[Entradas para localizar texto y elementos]
········
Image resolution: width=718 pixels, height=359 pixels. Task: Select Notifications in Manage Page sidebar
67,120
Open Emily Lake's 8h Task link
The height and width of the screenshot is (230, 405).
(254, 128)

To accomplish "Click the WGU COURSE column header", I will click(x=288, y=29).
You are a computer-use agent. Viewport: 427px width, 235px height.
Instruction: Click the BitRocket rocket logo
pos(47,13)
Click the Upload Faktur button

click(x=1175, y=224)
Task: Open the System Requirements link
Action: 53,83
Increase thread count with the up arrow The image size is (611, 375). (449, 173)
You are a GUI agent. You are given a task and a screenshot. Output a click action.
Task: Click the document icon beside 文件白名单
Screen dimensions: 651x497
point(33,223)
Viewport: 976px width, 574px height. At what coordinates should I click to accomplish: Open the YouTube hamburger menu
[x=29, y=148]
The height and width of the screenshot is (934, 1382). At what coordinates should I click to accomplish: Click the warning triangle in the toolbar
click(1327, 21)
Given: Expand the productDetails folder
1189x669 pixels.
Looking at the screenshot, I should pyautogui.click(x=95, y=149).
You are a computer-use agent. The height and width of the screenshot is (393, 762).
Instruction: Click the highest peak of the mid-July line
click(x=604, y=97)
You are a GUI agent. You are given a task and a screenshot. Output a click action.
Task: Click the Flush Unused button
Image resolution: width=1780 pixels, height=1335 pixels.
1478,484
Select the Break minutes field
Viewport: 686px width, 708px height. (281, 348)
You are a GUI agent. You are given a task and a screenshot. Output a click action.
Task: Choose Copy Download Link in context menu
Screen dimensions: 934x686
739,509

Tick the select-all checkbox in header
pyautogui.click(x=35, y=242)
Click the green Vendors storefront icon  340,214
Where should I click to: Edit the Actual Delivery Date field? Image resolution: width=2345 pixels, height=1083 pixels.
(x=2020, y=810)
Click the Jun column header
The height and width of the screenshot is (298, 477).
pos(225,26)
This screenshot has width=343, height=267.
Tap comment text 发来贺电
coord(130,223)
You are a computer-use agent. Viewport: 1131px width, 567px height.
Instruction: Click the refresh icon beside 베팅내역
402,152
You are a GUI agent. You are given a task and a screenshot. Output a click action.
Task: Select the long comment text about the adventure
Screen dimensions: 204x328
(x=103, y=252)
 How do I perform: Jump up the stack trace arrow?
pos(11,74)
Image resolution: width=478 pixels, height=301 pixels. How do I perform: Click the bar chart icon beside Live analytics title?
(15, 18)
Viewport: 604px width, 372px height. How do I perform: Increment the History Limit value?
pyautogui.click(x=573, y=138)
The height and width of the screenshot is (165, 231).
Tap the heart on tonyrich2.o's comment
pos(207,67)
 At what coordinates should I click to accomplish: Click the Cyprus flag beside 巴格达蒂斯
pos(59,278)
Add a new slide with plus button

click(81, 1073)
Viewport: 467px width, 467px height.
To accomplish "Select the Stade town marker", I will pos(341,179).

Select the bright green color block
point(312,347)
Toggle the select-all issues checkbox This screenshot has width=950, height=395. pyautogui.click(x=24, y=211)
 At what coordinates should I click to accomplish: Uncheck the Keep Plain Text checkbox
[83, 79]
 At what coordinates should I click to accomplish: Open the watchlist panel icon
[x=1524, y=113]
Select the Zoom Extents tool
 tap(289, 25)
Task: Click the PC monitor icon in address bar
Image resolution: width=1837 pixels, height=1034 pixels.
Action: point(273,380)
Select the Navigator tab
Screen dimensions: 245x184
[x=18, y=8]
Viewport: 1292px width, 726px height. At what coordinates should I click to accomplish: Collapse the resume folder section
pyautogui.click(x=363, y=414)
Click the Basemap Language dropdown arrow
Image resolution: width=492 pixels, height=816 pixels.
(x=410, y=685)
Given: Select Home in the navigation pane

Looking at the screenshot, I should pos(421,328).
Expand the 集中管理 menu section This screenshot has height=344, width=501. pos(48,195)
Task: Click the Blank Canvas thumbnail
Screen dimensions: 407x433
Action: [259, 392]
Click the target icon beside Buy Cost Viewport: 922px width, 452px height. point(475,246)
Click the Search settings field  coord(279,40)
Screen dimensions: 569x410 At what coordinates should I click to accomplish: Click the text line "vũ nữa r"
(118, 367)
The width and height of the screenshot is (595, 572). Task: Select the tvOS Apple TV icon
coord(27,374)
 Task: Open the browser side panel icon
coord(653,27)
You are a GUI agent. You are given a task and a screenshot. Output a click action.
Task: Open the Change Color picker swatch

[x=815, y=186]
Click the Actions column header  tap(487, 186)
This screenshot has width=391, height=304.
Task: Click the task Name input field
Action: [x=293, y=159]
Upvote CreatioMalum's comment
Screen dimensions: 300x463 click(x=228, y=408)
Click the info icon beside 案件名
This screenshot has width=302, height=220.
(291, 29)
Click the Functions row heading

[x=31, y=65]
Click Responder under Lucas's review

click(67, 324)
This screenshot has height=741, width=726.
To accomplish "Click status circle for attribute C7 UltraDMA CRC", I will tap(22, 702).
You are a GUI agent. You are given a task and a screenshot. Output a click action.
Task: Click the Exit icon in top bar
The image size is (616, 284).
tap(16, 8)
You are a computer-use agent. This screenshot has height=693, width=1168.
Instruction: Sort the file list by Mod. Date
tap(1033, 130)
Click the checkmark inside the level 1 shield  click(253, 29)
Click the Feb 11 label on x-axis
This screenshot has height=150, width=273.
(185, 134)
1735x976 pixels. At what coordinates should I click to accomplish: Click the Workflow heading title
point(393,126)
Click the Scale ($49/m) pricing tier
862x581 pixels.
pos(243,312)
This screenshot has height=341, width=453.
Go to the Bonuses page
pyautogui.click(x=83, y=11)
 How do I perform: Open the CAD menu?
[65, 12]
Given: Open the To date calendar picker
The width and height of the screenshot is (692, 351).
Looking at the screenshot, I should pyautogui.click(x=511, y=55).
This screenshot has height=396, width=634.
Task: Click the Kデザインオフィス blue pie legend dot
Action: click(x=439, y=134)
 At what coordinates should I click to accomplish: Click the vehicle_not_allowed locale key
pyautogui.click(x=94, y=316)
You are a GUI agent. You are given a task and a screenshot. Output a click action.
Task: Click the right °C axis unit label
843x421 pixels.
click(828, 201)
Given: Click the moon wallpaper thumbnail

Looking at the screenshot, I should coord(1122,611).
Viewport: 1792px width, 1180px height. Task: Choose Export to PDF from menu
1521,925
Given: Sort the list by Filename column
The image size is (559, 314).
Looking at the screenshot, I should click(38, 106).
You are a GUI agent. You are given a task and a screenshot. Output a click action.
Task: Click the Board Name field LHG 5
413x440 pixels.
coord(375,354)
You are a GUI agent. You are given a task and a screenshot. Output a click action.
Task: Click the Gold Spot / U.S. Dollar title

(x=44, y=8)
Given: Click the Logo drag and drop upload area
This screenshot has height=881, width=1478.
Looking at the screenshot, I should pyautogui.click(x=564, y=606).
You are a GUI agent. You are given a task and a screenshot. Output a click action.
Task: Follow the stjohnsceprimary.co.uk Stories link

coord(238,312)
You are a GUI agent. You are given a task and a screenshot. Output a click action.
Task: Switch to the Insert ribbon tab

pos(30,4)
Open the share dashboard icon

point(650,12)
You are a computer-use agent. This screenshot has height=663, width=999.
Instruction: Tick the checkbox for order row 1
········
Reescribe todas las líneas de arriba como una lista numerada y omite las líneas en blanco.

> [RESPUESTA A LA TAREA]:
1. Image resolution: width=718 pixels, height=359 pixels. Task: Select Notifications in Manage Page sidebar
2. 67,120
3. Open Emily Lake's 8h Task link
4. The height and width of the screenshot is (230, 405).
5. (254, 128)
6. To accomplish "Click the WGU COURSE column header", I will click(x=288, y=29).
7. You are a computer-use agent. Viewport: 427px width, 235px height.
8. Instruction: Click the BitRocket rocket logo
9. pos(47,13)
10. Click the Upload Faktur button
11. click(x=1175, y=224)
12. Task: Open the System Requirements link
13. Action: 53,83
14. Increase thread count with the up arrow The image size is (611, 375). (449, 173)
15. You are a GUI agent. You are given a task and a screenshot. Output a click action.
16. Task: Click the document icon beside 文件白名单
17. Screen dimensions: 651x497
18. point(33,223)
19. Viewport: 976px width, 574px height. At what coordinates should I click to accomplish: Open the YouTube hamburger menu
20. [x=29, y=148]
21. The height and width of the screenshot is (934, 1382). At what coordinates should I click to accomplish: Click the warning triangle in the toolbar
22. click(1327, 21)
23. Given: Expand the productDetails folder
24. 1189x669 pixels.
25. Looking at the screenshot, I should pyautogui.click(x=95, y=149).
26. You are a computer-use agent. The height and width of the screenshot is (393, 762).
27. Instruction: Click the highest peak of the mid-July line
28. click(x=604, y=97)
29. You are a GUI agent. You are given a task and a screenshot. Output a click action.
30. Task: Click the Flush Unused button
31. Image resolution: width=1780 pixels, height=1335 pixels.
32. 1478,484
33. Select the Break minutes field
34. Viewport: 686px width, 708px height. (281, 348)
35. You are a GUI agent. You are given a task and a screenshot. Output a click action.
36. Task: Choose Copy Download Link in context menu
37. Screen dimensions: 934x686
38. 739,509
39. Tick the select-all checkbox in header
40. pyautogui.click(x=35, y=242)
41. Click the green Vendors storefront icon  340,214
42. Where should I click to: Edit the Actual Delivery Date field? Image resolution: width=2345 pixels, height=1083 pixels.
43. (x=2020, y=810)
44. Click the Jun column header
45. The height and width of the screenshot is (298, 477).
46. pos(225,26)
47. This screenshot has width=343, height=267.
48. Tap comment text 发来贺电
49. coord(130,223)
50. You are a computer-use agent. Viewport: 1131px width, 567px height.
51. Instruction: Click the refresh icon beside 베팅내역
52. 402,152
53. You are a GUI agent. You are given a task and a screenshot. Output a click action.
54. Task: Select the long comment text about the adventure
55. Screen dimensions: 204x328
56. (x=103, y=252)
57.  How do I perform: Jump up the stack trace arrow?
58. pos(11,74)
59. Image resolution: width=478 pixels, height=301 pixels. How do I perform: Click the bar chart icon beside Live analytics title?
60. (15, 18)
61. Viewport: 604px width, 372px height. How do I perform: Increment the History Limit value?
62. pyautogui.click(x=573, y=138)
63. The height and width of the screenshot is (165, 231).
64. Tap the heart on tonyrich2.o's comment
65. pos(207,67)
66.  At what coordinates should I click to accomplish: Click the Cyprus flag beside 巴格达蒂斯
67. pos(59,278)
68. Add a new slide with plus button
69. click(81, 1073)
70. Viewport: 467px width, 467px height.
71. To accomplish "Select the Stade town marker", I will pos(341,179).
72. Select the bright green color block
73. point(312,347)
74. Toggle the select-all issues checkbox This screenshot has width=950, height=395. pyautogui.click(x=24, y=211)
75.  At what coordinates should I click to accomplish: Uncheck the Keep Plain Text checkbox
76. [83, 79]
77.  At what coordinates should I click to accomplish: Open the watchlist panel icon
78. [x=1524, y=113]
79. Select the Zoom Extents tool
80.  tap(289, 25)
81. Task: Click the PC monitor icon in address bar
82. Image resolution: width=1837 pixels, height=1034 pixels.
83. Action: point(273,380)
84. Select the Navigator tab
85. Screen dimensions: 245x184
86. [x=18, y=8]
87. Viewport: 1292px width, 726px height. At what coordinates should I click to accomplish: Collapse the resume folder section
88. pyautogui.click(x=363, y=414)
89. Click the Basemap Language dropdown arrow
90. Image resolution: width=492 pixels, height=816 pixels.
91. (x=410, y=685)
92. Given: Select Home in the navigation pane
93. Looking at the screenshot, I should pos(421,328).
94. Expand the 集中管理 menu section This screenshot has height=344, width=501. pos(48,195)
95. Task: Click the Blank Canvas thumbnail
96. Screen dimensions: 407x433
97. Action: [259, 392]
98. Click the target icon beside Buy Cost Viewport: 922px width, 452px height. point(475,246)
99. Click the Search settings field  coord(279,40)
100. Screen dimensions: 569x410 At what coordinates should I click to accomplish: Click the text line "vũ nữa r"
101. (118, 367)
102. The width and height of the screenshot is (595, 572). Task: Select the tvOS Apple TV icon
103. coord(27,374)
104.  Task: Open the browser side panel icon
105. coord(653,27)
106. You are a GUI agent. You are given a task and a screenshot. Output a click action.
107. Task: Open the Change Color picker swatch
108. [x=815, y=186]
109. Click the Actions column header  tap(487, 186)
110. This screenshot has width=391, height=304.
111. Task: Click the task Name input field
112. Action: [x=293, y=159]
113. Upvote CreatioMalum's comment
114. Screen dimensions: 300x463 click(x=228, y=408)
115. Click the info icon beside 案件名
116. This screenshot has width=302, height=220.
117. (291, 29)
118. Click the Functions row heading
119. [x=31, y=65]
120. Click Responder under Lucas's review
121. click(67, 324)
122. This screenshot has height=741, width=726.
123. To accomplish "Click status circle for attribute C7 UltraDMA CRC", I will tap(22, 702).
124. You are a GUI agent. You are given a task and a screenshot. Output a click action.
125. Task: Click the Exit icon in top bar
126. The image size is (616, 284).
127. tap(16, 8)
128. You are a computer-use agent. This screenshot has height=693, width=1168.
129. Instruction: Sort the file list by Mod. Date
130. tap(1033, 130)
131. Click the checkmark inside the level 1 shield  click(253, 29)
132. Click the Feb 11 label on x-axis
133. This screenshot has height=150, width=273.
134. (185, 134)
135. 1735x976 pixels. At what coordinates should I click to accomplish: Click the Workflow heading title
136. point(393,126)
137. Click the Scale ($49/m) pricing tier
138. 862x581 pixels.
139. pos(243,312)
140. This screenshot has height=341, width=453.
141. Go to the Bonuses page
142. pyautogui.click(x=83, y=11)
143.  How do I perform: Open the CAD menu?
144. [65, 12]
145. Given: Open the To date calendar picker
146. The width and height of the screenshot is (692, 351).
147. Looking at the screenshot, I should pyautogui.click(x=511, y=55).
148. This screenshot has height=396, width=634.
149. Task: Click the Kデザインオフィス blue pie legend dot
150. Action: click(x=439, y=134)
151.  At what coordinates should I click to accomplish: Click the vehicle_not_allowed locale key
152. pyautogui.click(x=94, y=316)
153. You are a GUI agent. You are given a task and a screenshot. Output a click action.
154. Task: Click the right °C axis unit label
155. 843x421 pixels.
156. click(828, 201)
157. Given: Click the moon wallpaper thumbnail
158. Looking at the screenshot, I should coord(1122,611).
159. Viewport: 1792px width, 1180px height. Task: Choose Export to PDF from menu
160. 1521,925
161. Given: Sort the list by Filename column
162. The image size is (559, 314).
163. Looking at the screenshot, I should click(38, 106).
164. You are a GUI agent. You are given a task and a screenshot. Output a click action.
165. Task: Click the Board Name field LHG 5
166. 413x440 pixels.
167. coord(375,354)
168. You are a GUI agent. You are given a task and a screenshot. Output a click action.
169. Task: Click the Gold Spot / U.S. Dollar title
170. (x=44, y=8)
171. Given: Click the Logo drag and drop upload area
172. This screenshot has height=881, width=1478.
173. Looking at the screenshot, I should pyautogui.click(x=564, y=606).
174. You are a GUI agent. You are given a task and a screenshot. Output a click action.
175. Task: Follow the stjohnsceprimary.co.uk Stories link
176. coord(238,312)
177. You are a GUI agent. You are given a task and a screenshot. Output a click action.
178. Task: Switch to the Insert ribbon tab
179. pos(30,4)
180. Open the share dashboard icon
181. point(650,12)
182. You are a computer-use agent. This screenshot has height=663, width=999.
183. Instruction: Tick the checkbox for order row 1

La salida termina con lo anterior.